Half of the funds are confident of the ability of the asset management industry to provide suitable products in asset-backed securities and infrastructure debt. A third of participants have a lack of confidence regarding project finance. A Dutch fund says it is “always looking for new possibilities”.
Respondents are most confident in the ability of pension consultants to assess asset managers’ competence in high yield corporate bonds and multi-asset fixed income or credit strategies.
The CIO of a UK fund comments: “Consultants tend to view credit from a bond/asset manager perspective rather than a banking/credit perspective, which means they do not quite understand the nuances of lending/securitisation in quite the right way.”
Just two funds say the trends of the past 12 months in pension fund and/or insurance company regulation, at both local and European level, have moved in the right direction to help funds allocate risk to a broader range of credit assets.
Over a quarter of those polled say alternative fixed income investments are becoming a staple for pension funds owing to the ongoing quantitative easing (QE) programme from the European Central Bank.
Two say that although QE makes investment in core fixed income more attractive, investors like them will keep on focusing on selected opportunities in those markets. Three say that investments outside of ‘core’ fixed income remain suitable only for more sophisticated investors.

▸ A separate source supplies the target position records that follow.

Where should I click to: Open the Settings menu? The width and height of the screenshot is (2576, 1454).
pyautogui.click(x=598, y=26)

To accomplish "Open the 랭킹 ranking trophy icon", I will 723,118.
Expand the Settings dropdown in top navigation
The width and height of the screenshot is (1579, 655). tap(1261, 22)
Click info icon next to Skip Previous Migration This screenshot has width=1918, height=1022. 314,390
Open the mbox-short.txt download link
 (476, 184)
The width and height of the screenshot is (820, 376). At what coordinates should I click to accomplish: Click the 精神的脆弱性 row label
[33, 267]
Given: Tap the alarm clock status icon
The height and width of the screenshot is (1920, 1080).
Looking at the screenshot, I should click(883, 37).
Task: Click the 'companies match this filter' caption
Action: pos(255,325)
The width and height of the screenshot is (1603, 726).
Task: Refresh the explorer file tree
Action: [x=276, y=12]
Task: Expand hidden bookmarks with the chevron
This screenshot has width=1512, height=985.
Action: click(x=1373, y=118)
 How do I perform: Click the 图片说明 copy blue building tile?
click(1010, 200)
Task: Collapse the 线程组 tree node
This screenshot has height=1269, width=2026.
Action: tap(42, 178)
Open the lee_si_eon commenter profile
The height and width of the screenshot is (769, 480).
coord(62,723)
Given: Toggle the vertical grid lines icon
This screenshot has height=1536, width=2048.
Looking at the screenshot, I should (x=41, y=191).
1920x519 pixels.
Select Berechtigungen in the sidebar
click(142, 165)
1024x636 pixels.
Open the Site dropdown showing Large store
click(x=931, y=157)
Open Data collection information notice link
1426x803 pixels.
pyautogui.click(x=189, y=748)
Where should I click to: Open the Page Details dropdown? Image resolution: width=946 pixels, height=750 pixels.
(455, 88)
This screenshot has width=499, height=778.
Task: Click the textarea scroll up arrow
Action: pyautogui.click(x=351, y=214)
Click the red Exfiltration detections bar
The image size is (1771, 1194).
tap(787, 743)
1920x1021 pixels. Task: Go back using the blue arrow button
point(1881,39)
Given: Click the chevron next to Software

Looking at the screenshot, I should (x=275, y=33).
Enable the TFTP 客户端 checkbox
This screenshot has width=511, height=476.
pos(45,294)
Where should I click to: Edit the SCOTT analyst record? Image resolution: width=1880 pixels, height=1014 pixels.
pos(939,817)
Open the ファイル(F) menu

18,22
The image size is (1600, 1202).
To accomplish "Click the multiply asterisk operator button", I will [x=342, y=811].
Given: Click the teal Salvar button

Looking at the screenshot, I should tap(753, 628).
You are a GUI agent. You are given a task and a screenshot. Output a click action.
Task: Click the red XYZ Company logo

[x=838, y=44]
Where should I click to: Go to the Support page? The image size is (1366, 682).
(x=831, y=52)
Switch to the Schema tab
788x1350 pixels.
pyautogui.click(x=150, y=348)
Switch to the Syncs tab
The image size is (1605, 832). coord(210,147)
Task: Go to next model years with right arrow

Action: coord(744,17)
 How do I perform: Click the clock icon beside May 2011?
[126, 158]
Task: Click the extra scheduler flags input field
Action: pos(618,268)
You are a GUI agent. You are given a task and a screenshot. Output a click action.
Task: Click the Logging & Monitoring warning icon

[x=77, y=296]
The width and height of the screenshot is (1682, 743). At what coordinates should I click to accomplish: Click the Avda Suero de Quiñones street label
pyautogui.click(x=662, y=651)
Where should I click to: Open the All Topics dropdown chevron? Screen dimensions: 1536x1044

Most respondents are worried about the levels of overall debt in much of the world.
“Leverage has not gone down sufficiently,” says a UK fund. “Indeed credit terms are beginning to loosen to pre-crisis levels. QE has exacerbated the issue causing artificially asset price growth.”
Six funds are considering infrastructure debt for their portfolio; five, private debt/direct lending; and four each, inflation-linked government debt, high yield corporate bonds, and insurance-linked securities.